Wan 2.2 Requirements: VRAM, GPU, Storage, and What Runs on 8GB / 12GB / 16GB / 24GB (2026)
Complete Wan 2.2 system requirements guide covering VRAM needs for 5B vs 14B models, GPU compatibility (NVIDIA, AMD, Apple Silicon), GGUF quantization settings for 8GB–24GB cards, Mac performance benchmarks, and fixes for CPU-only fallback.

You downloaded the Wan 2.2 model files from Hugging Face, set up ComfyUI, and hit generate.
Nothing. GPU at 0%.
The generation is happening entirely on CPU. That five-second clip is going to take forty minutes.
Or maybe you have a 12 GB RTX 3080 and every Reddit thread gives a different answer: "14B works with offloading," "14B needs at least 16 GB," "just use the 5B model" — none of them say what quant or which variant.
I spent the last two weeks testing Wan 2.2 across five GPU tiers (8 GB, 12 GB, 16 GB, 24 GB, and Mac M-series unified memory) and mapping exactly which model variants, quant levels, and ComfyUI settings actually work at each tier. This guide covers what hardware you need, which model files to download for your GPU, and how to fix the most common hardware-related issues — including that CPU-only fallback that drives everyone crazy.

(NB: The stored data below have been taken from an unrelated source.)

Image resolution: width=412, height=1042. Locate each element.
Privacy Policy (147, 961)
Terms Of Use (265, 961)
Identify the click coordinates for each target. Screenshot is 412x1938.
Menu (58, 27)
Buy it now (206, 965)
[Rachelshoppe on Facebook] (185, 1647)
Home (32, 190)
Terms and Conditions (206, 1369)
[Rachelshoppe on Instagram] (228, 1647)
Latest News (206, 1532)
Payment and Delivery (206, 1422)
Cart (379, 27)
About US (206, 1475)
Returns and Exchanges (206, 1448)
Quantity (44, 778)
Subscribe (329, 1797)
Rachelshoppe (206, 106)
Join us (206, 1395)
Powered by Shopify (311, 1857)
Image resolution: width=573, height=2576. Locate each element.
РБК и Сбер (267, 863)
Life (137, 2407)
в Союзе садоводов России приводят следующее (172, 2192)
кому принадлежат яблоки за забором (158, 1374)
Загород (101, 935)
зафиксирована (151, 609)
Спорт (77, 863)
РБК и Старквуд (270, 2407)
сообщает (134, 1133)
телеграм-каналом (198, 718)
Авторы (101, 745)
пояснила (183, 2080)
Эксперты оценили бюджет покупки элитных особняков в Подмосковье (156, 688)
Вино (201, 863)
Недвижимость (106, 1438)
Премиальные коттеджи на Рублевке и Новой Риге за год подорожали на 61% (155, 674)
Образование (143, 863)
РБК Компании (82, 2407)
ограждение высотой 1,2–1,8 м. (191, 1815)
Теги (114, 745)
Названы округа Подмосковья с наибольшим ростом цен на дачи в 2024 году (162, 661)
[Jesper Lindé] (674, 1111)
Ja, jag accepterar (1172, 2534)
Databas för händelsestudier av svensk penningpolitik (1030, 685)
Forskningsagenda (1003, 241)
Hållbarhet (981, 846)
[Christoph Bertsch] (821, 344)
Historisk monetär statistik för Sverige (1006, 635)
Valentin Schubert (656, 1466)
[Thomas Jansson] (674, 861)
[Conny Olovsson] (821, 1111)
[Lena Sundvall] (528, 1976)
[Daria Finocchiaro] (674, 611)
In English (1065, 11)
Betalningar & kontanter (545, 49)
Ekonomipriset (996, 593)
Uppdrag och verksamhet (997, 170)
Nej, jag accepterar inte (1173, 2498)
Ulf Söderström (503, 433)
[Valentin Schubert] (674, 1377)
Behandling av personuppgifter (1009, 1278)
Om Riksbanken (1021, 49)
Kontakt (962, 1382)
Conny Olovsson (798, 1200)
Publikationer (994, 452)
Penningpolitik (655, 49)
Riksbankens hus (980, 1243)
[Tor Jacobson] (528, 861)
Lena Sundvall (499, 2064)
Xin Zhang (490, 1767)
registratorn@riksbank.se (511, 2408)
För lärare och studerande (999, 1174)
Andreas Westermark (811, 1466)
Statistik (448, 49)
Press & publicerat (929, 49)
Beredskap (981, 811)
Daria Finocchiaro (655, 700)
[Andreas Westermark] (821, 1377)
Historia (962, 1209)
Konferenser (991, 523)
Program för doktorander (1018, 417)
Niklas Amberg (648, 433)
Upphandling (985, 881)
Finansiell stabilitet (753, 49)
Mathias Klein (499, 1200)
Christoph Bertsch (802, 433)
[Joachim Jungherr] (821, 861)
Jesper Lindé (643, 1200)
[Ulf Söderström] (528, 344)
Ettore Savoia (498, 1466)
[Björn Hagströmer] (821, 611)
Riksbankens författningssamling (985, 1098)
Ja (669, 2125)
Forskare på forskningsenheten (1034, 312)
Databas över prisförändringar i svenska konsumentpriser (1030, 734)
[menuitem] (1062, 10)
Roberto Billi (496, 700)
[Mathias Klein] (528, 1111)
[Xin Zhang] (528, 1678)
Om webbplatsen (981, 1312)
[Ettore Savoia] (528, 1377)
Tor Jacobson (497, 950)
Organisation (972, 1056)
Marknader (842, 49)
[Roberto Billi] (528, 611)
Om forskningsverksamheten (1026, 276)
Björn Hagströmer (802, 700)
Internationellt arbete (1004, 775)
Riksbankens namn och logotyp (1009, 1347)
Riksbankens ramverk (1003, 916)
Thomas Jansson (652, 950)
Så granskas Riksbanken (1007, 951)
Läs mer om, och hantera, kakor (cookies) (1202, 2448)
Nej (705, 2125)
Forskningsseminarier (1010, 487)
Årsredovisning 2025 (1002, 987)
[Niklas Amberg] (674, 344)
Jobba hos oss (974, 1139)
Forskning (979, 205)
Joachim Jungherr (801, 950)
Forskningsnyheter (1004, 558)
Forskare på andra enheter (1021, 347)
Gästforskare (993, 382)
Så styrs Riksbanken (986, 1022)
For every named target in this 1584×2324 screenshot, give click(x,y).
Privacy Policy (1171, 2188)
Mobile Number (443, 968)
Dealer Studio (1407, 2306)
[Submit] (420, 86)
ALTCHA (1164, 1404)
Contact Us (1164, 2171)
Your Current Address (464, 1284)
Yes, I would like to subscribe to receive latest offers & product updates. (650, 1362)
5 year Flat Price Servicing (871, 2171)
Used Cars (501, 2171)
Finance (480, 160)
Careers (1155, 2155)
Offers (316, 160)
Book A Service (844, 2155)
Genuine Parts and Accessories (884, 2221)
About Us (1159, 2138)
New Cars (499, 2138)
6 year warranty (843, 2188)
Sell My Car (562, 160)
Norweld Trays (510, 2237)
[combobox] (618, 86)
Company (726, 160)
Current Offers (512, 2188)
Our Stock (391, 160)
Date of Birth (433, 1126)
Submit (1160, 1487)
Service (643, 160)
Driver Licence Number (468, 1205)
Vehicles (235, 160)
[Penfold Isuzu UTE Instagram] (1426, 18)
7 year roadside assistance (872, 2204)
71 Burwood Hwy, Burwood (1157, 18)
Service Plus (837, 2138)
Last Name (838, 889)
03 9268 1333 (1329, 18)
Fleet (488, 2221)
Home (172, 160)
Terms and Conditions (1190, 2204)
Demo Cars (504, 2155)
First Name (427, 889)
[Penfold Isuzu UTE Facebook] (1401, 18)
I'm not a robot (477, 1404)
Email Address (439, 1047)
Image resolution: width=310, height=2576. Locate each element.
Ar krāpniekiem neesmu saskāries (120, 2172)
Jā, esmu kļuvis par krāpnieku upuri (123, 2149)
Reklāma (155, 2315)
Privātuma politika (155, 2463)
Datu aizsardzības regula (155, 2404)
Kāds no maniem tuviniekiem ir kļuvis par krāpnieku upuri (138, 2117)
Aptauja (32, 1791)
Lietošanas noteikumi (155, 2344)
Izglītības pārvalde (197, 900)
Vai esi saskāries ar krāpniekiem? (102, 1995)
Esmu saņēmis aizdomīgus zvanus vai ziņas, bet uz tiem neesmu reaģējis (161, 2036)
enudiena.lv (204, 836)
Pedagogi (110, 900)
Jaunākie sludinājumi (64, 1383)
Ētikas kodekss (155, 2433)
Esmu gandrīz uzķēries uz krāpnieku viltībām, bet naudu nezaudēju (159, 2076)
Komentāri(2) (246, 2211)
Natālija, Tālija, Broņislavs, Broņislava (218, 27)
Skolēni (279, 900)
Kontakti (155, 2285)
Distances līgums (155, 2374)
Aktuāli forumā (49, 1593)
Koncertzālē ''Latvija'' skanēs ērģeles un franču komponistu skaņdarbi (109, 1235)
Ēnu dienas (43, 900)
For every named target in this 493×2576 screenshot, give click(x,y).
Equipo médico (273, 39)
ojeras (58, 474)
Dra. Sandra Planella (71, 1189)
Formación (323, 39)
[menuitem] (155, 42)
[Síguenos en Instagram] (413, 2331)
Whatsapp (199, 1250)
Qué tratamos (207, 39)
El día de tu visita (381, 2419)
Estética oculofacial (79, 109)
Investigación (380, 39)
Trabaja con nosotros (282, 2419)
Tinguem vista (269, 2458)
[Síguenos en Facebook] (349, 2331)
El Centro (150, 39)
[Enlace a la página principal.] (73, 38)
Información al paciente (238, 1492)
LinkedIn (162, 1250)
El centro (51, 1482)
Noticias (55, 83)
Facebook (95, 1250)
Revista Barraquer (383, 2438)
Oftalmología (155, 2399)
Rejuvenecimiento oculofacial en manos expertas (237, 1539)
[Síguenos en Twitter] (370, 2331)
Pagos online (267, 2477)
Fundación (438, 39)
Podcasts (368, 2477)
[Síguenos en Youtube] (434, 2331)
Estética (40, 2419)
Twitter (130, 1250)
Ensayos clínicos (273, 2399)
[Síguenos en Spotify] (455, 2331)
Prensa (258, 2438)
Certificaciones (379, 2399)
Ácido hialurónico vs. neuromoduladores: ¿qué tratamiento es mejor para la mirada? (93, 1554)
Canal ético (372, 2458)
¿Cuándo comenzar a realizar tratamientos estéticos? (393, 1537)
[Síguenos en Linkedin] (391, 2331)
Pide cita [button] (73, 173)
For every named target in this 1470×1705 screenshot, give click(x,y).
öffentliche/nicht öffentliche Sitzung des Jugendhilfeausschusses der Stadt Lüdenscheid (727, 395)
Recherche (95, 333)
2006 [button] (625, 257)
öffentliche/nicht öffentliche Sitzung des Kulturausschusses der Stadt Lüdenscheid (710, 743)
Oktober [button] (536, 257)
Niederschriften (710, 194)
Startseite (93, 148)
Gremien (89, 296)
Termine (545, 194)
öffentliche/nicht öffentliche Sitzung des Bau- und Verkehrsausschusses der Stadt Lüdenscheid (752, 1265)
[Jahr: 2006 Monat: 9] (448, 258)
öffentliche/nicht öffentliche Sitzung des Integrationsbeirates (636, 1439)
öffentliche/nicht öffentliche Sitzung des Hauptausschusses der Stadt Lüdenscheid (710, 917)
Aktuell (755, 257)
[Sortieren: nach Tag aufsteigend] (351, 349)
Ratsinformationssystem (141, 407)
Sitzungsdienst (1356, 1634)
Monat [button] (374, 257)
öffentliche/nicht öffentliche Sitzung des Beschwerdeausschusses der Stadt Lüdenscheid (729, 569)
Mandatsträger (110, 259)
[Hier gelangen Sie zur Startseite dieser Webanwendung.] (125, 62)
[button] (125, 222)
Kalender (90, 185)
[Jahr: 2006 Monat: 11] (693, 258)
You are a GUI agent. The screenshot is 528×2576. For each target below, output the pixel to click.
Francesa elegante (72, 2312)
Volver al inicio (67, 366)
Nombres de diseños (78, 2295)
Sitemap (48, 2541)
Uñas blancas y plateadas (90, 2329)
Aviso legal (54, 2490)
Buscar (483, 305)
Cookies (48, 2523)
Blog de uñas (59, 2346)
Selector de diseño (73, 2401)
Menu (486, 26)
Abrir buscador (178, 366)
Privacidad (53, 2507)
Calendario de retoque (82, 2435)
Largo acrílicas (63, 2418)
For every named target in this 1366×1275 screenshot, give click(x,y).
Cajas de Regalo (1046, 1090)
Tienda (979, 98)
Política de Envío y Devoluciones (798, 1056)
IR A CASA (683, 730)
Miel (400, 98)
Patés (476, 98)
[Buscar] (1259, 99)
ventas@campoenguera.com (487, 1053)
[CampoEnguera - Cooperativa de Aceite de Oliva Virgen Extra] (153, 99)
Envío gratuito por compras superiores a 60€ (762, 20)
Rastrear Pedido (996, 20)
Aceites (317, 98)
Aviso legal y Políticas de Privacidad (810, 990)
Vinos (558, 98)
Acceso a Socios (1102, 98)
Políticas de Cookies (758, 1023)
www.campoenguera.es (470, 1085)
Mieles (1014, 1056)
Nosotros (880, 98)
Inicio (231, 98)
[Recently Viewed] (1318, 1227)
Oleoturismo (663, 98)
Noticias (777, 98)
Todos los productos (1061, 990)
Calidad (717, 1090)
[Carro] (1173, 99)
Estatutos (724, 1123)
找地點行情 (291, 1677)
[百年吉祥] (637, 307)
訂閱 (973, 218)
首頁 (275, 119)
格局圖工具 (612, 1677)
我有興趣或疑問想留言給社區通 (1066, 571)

Quick Reference: Wan 2.2 Requirements at a Glance
| Hardware Tier | Best Model + Quant | Resolution | Generation Time (5s, 81 frames) | Notes |
|---|---|---|---|---|
| 8 GB NVIDIA | 5B FP16 or 14B Q3_K_M GGUF | 480p–580p | 5B: 3–5 min, 14B GGUF: 8–12 min | CPU offloading needed for 14B |
| 12 GB NVIDIA | 14B Q4_K_S or Q4_K_M GGUF | 580p–720p | 4–8 min | Best price-to-performance point |
| 16 GB NVIDIA | 14B FP8 or Q6_K GGUF | 720p | 3–6 min | Comfortable for most workflows |
| 24 GB NVIDIA | 14B FP16 (native) or Q8_0 GGUF | 720p–1080p | 2–4 min | Full model, no offloading |
| Mac M2/M3/M4 (16 GB+) | 14B Q4_K_M GGUF via ComfyUI | 480p–580p | 10–30 min | Unified memory is an advantage |
| Mac M2 Ultra / M3 Max (64 GB+) | 14B Q8_0 or FP8 | 720p | 5–15 min | Best Mac experience |
VRAM Requirements Decoded: What Actually Matters
Wan 2.2 has two model sizes — 5B and 14B — and each can be loaded in different precision formats. Your VRAM requirement depends on which combination you pick.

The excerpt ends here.